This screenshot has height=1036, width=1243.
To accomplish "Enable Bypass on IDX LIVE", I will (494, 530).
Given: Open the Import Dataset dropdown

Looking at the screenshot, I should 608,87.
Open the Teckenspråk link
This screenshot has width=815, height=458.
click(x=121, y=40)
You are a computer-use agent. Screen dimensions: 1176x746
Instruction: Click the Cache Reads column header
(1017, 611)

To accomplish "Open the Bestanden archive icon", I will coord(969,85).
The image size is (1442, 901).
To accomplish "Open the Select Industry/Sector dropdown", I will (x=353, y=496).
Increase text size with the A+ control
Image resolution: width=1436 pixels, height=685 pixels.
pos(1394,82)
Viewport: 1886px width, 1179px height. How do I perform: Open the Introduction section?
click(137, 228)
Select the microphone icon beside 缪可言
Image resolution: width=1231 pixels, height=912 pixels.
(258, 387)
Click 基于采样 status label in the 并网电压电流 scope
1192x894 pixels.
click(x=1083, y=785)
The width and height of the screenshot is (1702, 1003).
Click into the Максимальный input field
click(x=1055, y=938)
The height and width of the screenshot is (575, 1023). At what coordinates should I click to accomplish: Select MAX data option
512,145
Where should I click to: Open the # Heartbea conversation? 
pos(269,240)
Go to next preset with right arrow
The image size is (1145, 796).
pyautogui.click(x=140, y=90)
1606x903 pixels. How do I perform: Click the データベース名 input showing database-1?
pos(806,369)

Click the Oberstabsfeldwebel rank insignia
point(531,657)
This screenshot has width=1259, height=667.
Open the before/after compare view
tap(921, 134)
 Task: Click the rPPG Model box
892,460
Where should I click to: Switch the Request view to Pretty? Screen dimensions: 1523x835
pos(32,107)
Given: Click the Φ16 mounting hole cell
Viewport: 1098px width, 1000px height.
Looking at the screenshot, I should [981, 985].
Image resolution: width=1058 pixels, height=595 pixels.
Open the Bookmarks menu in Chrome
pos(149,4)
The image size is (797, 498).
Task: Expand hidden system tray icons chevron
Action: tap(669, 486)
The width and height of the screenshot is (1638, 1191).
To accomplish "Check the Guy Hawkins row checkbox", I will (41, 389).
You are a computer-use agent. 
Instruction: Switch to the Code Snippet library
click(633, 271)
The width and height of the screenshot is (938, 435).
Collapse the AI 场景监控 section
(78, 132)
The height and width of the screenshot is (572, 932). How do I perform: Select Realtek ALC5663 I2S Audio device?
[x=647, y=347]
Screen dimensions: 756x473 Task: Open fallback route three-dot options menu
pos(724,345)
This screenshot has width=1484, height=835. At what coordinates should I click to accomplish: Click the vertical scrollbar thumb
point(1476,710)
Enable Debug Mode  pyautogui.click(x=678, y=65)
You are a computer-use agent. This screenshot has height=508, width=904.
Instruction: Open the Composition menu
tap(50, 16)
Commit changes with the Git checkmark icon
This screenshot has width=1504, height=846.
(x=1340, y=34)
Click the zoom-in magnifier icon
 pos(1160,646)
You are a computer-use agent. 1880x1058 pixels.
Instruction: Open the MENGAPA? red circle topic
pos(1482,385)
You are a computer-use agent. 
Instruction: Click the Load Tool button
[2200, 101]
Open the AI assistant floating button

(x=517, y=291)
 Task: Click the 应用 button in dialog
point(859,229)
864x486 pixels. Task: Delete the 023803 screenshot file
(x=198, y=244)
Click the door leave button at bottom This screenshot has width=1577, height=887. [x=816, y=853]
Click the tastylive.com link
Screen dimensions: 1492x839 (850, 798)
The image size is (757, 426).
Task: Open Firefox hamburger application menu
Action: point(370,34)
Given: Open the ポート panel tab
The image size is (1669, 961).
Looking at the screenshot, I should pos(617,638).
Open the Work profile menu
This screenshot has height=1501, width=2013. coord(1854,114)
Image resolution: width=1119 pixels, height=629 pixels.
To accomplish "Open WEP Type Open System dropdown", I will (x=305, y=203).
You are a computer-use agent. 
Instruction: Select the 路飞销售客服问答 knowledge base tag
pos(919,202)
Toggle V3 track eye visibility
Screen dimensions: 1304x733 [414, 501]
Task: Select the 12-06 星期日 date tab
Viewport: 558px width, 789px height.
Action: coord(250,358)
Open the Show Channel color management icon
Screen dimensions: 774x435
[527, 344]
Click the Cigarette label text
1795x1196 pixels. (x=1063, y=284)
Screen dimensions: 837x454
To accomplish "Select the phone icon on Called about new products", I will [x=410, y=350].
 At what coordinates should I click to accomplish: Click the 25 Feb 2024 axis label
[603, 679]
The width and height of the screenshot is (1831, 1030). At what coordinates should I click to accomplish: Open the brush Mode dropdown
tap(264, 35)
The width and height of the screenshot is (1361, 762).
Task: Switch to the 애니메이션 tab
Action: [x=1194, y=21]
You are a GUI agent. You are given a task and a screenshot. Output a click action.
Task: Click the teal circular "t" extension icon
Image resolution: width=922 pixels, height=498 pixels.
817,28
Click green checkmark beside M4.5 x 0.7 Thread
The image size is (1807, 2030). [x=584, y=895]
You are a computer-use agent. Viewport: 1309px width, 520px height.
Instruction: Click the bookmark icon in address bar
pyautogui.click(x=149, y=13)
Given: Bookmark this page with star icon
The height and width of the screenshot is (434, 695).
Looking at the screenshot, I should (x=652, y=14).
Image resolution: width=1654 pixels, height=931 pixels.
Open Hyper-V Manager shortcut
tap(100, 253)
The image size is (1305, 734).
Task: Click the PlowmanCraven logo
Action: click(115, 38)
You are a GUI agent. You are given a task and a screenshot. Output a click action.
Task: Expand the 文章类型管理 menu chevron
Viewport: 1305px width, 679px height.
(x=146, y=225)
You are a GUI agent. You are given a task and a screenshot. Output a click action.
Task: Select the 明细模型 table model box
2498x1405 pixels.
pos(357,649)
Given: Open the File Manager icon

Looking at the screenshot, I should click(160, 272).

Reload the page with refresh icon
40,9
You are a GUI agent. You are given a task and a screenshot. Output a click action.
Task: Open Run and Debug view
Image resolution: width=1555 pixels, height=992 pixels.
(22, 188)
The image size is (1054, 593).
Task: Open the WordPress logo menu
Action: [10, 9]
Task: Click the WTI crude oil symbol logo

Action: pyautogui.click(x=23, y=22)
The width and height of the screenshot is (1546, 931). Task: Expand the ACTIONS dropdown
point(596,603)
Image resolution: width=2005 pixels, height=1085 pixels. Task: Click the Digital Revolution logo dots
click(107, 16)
++++++
Instructions for the task:
From the listing above, return every line that contains the word "Debug".

Exercise answer:
Enable Debug Mode  pyautogui.click(x=678, y=65)
Task: Open Run and Debug view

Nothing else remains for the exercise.